Kesan yang maba tuliskan ada yang lucu, ada pula yang terlalu diplomatis.

Mereka sudah banyak berubah. Pemikiran mereka juga sudah berkembang, sudah menunjukkan jati diri sebagai mahasiswa.

Saya jadi penasaran, beberapa bulan ke depan setelah mereka menyelesaikan semua rangkaian pengaderan akan seperti apa pemikiran mereka.

Mungkin mangajak mereka nongkrong akan jadi pilihan yang tepat.

"See ... " Yuju menunjukkan kertas yang dipegangnya ke kami.

"Unjuk rasa itu salah satu langkah untuk memperjuangkan keadilan. Lewat unjuk rasa kita bisa menyampaikan aspirasi, bisa mengeluarkan unek-unek, sekaligus membela kaum yang tertindas."

"Lumayan ... "

Kami kembali fokus pada lembaran-lembaran lainnya. Intinya hampir sama, pemikiran-pemikiran simpel terhadap unjuk rasa.

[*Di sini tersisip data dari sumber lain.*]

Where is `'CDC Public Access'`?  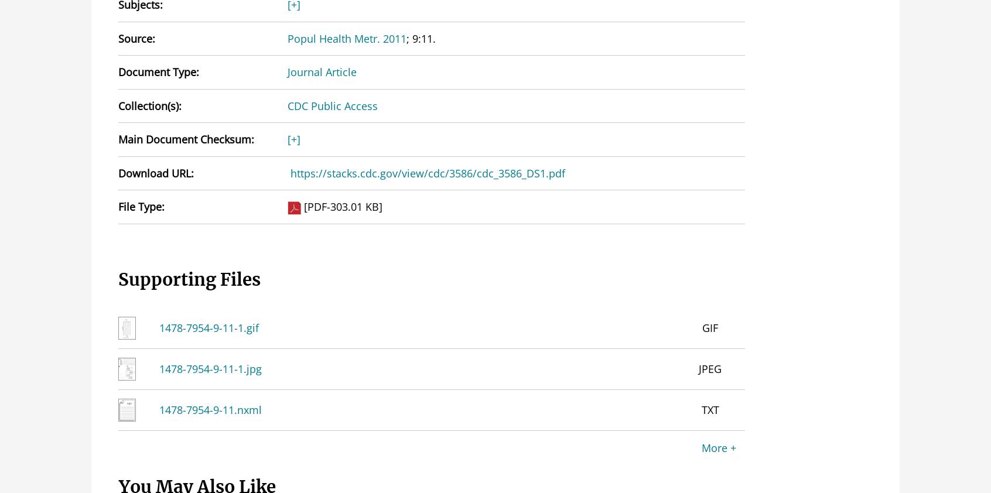 'CDC Public Access' is located at coordinates (331, 105).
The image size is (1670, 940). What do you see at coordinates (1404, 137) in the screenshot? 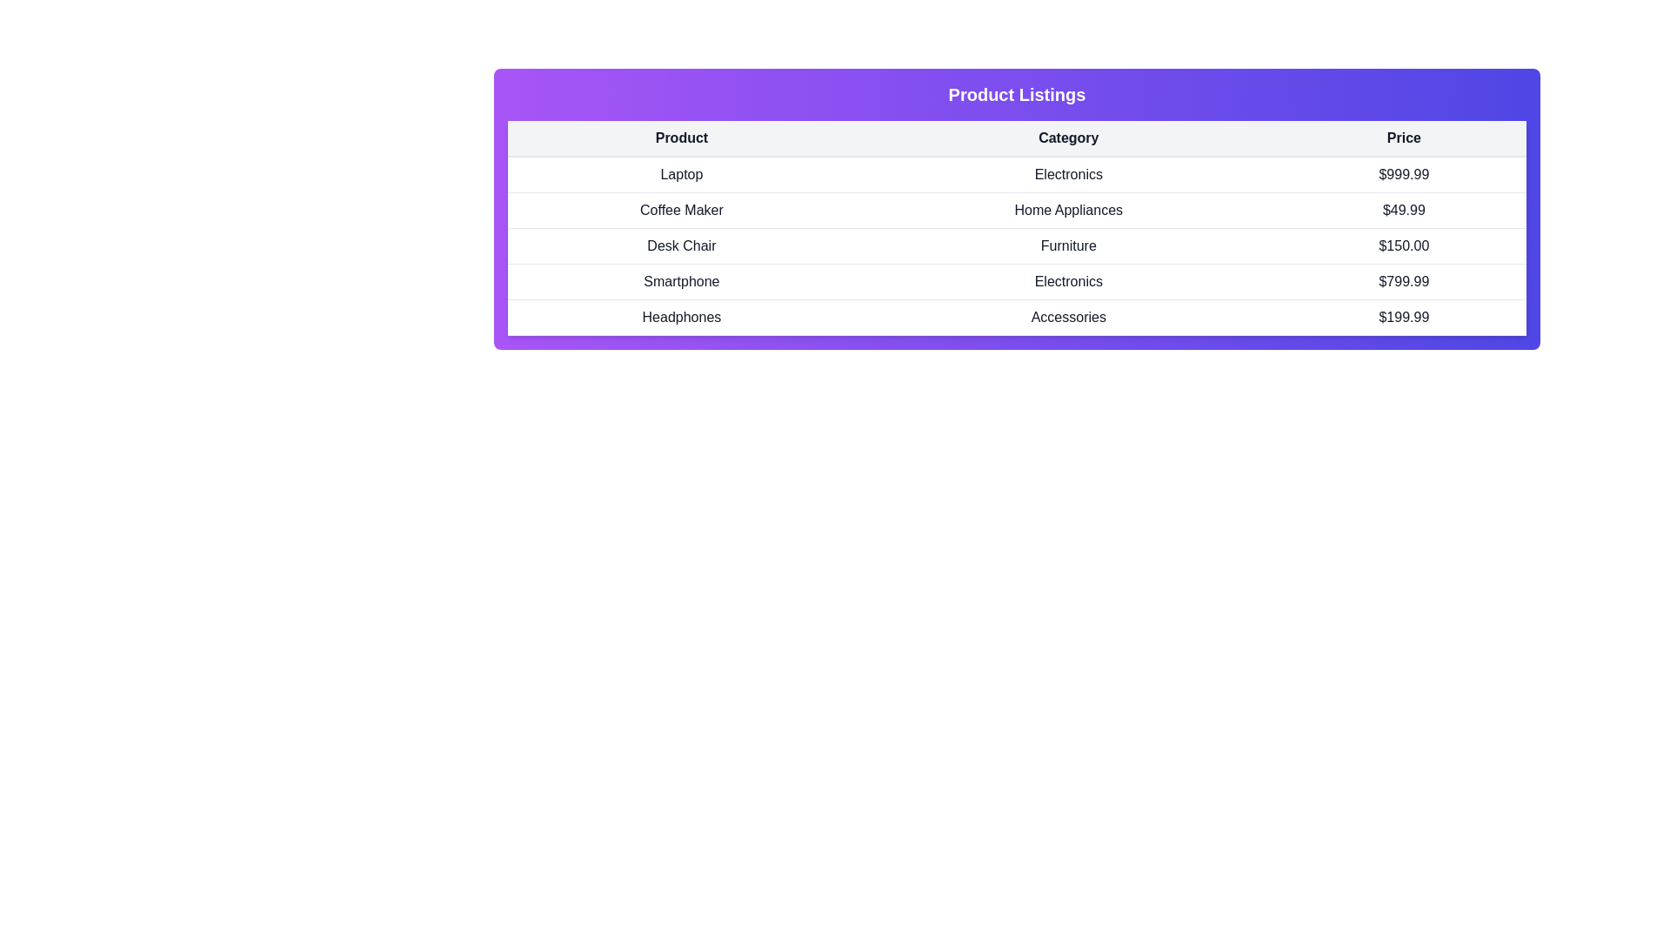
I see `the 'Price' column header in the table, which is the third column header following 'Product' and 'Category', located in the top-right section of the table header strip under 'Product Listings'` at bounding box center [1404, 137].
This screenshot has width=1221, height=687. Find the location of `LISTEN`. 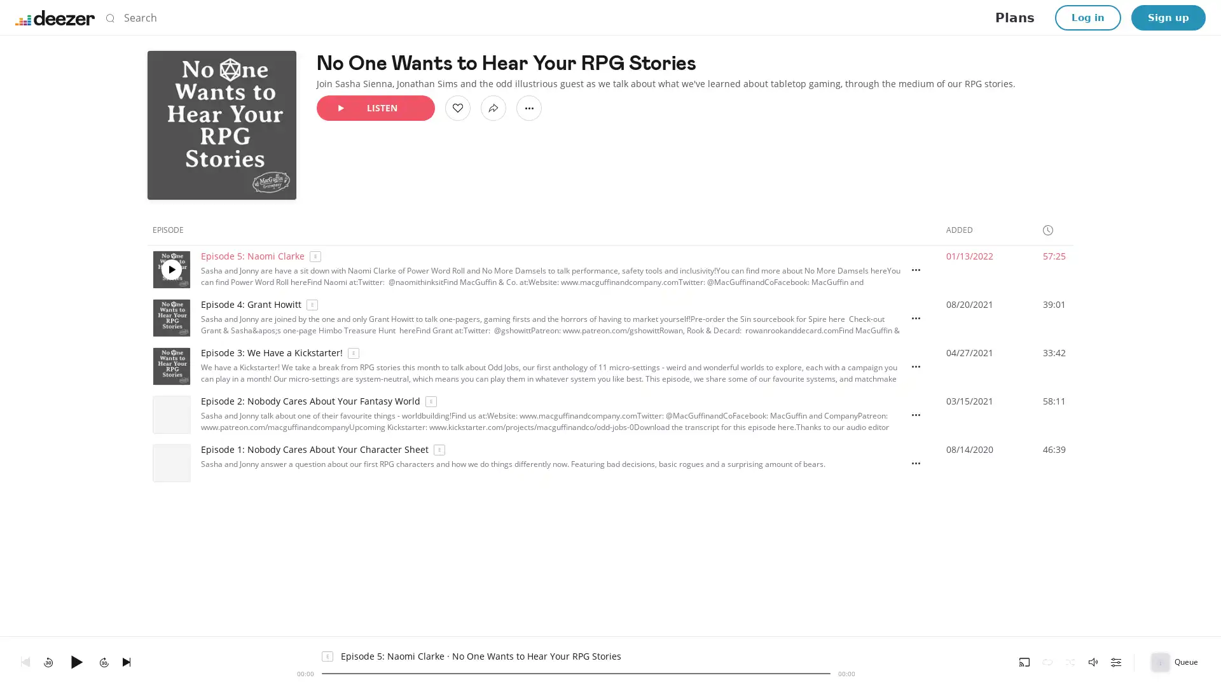

LISTEN is located at coordinates (375, 107).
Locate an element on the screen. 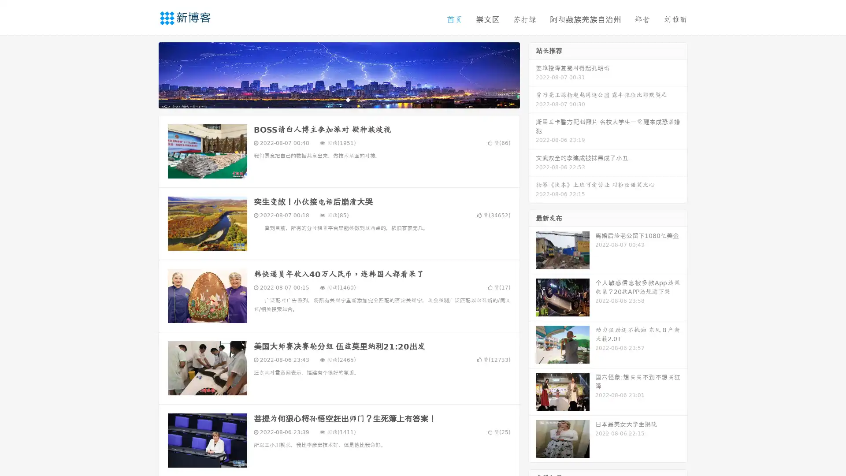  Next slide is located at coordinates (532, 74).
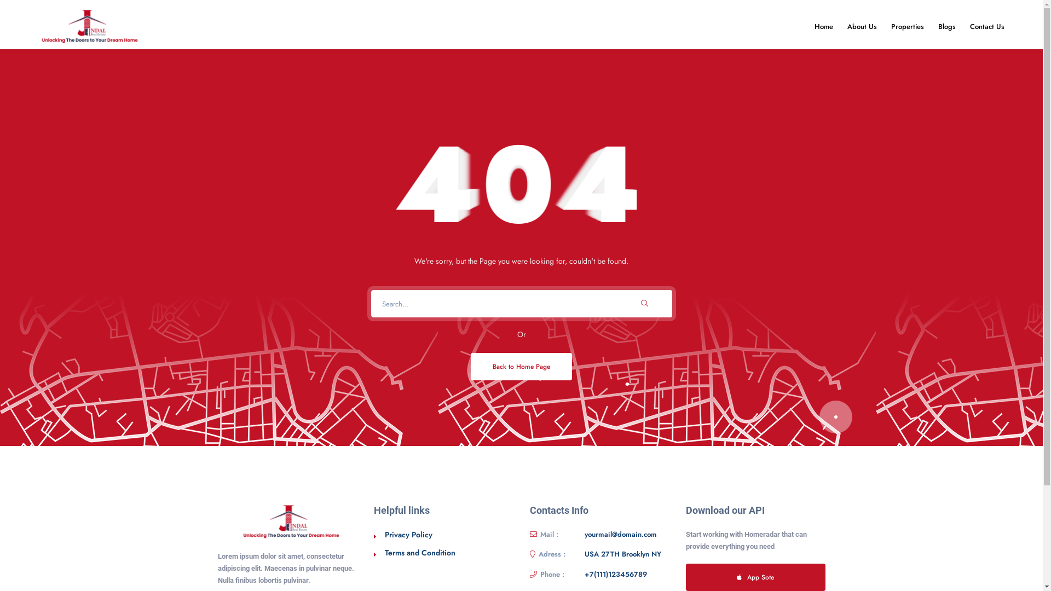  I want to click on 'Properties', so click(907, 26).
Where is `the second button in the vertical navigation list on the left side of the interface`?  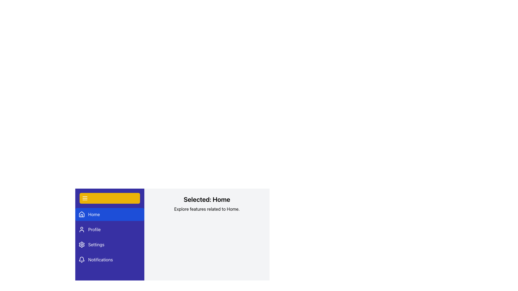 the second button in the vertical navigation list on the left side of the interface is located at coordinates (109, 230).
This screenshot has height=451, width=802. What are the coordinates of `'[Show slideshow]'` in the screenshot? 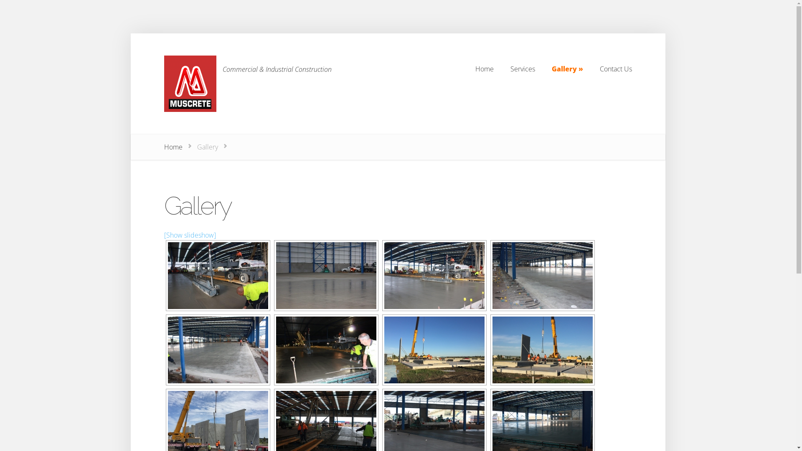 It's located at (189, 235).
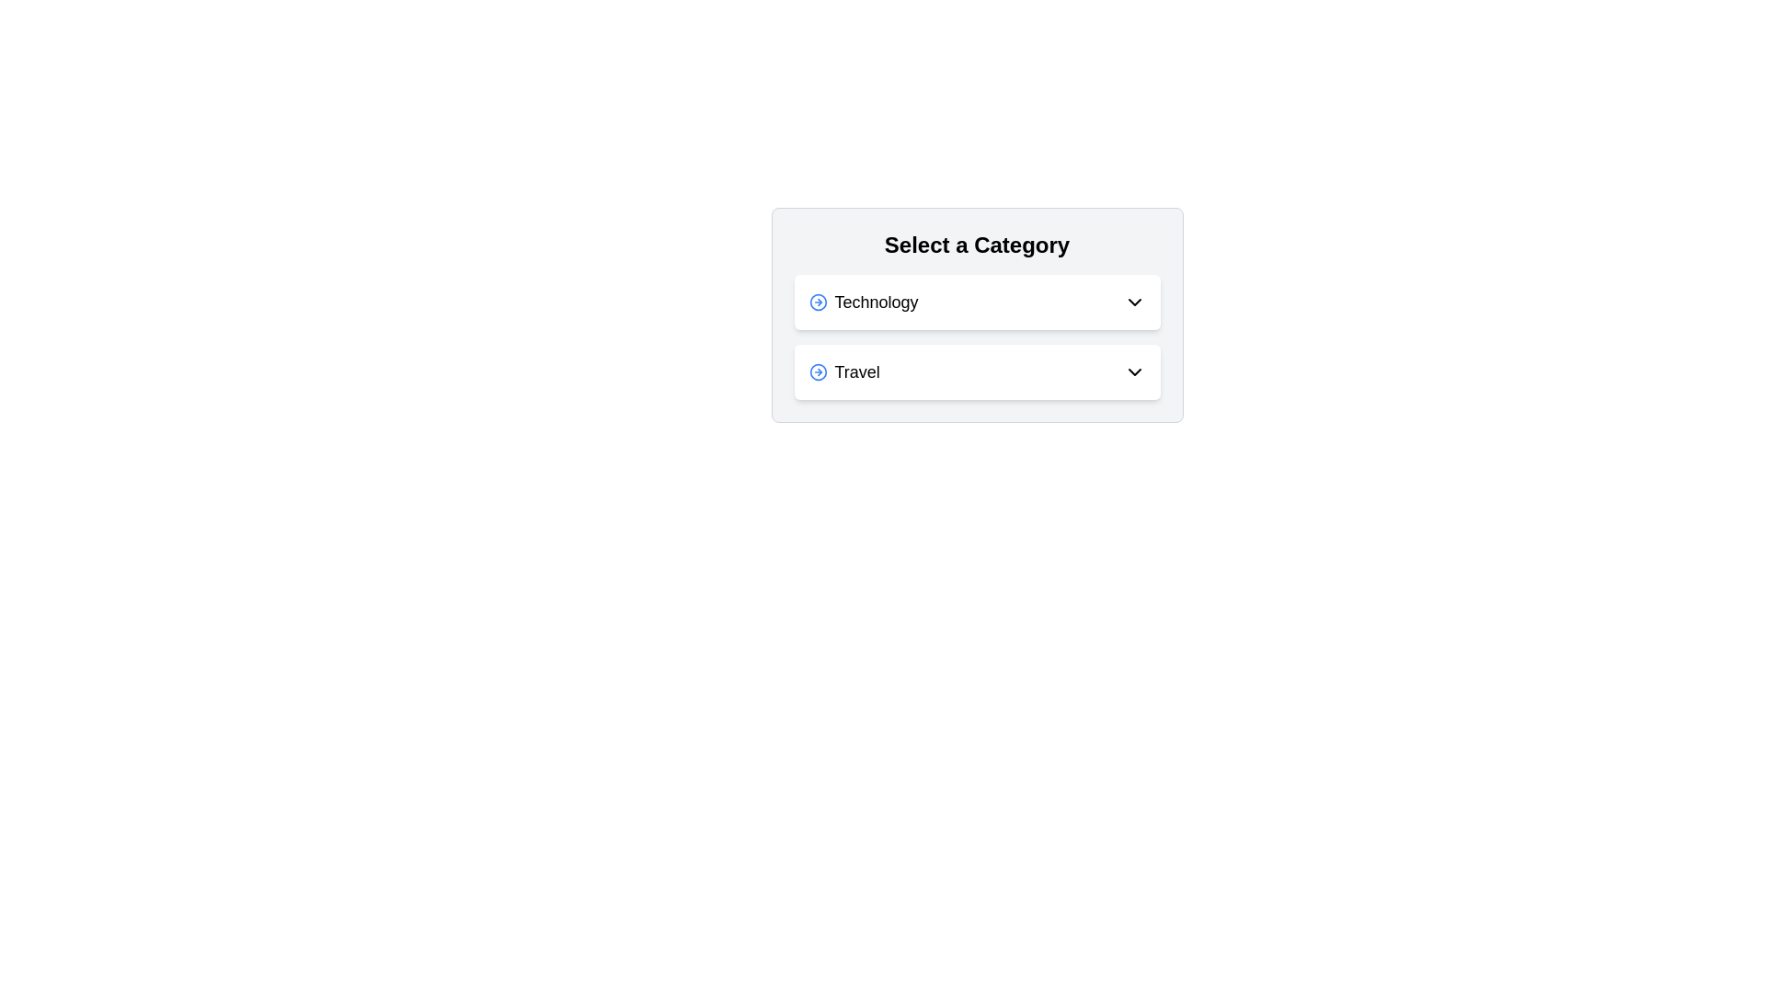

"Kata kak Bino, unjuk rasa itu wajib dilakukan. Selain untuk kepentingan bersama, bisa juga kepentingan pribadi. Banyak teman, banyak kenalan, jadinya banyak link."

"Dih ... siapa tuh?" Mirza melirik lembaran yang dipegang Jese.

"Anak Sastra, nih," ucap Bintang.

"Masa?"

"Kak Bino itu ketua BEM-nya Sastra." Mereka mengangguk bersamaan, kecuali Bintang pastinya.

"Kalau dari kalimatnya sih, maba ini lumayan dekat dengan kak Bino." Saya melirik Bintang, menuntut penjelasan dari dugaannya itu.

"Kamu tidak kenal kak Bino sih, La." Dia menjeda kalimatnya. "Dia itu senior yang paling diplomatis. Aku heran kenapa bisa dia yang naik menjadi ketua. Padahal Sastra umumnya tahu dia orangnya seperti apa."

"Memangnya dia kenapa?" Pertanyaan Yugi membuka dunia pergibahan bagi kami bersembilan.

"Orangnya yang mana sih?"

"Yang pakai kotak-kotak hitam di rapat insidentil kemarin."

"Yang gagah itu?" Saya dan Bintang terbahak mendengar pertanyaan Jese.

"Gagah dari mananya? Masih jauh lebih gagah juga temanmu ini," jawab Bintang membanggakan diri.

Kalau narsisnya kambuh rasanya saya ingin menceburkan dia di danau kampus.

"Gagah-lah. Kalau dia masuk ke jejeran BEM-U, kalian akan kalah pesonanya di depan maba."

"Nah ini nih yang disebut korban retorika senior," cibir Bintang.

"Dih ... sok-sokan. Retorika apa? Mendengar dia bicara saja baru sekali."

"Tetapi terkesan, kan?" ledek saya yang dihadiahi gulungan kertas tepat di kepala.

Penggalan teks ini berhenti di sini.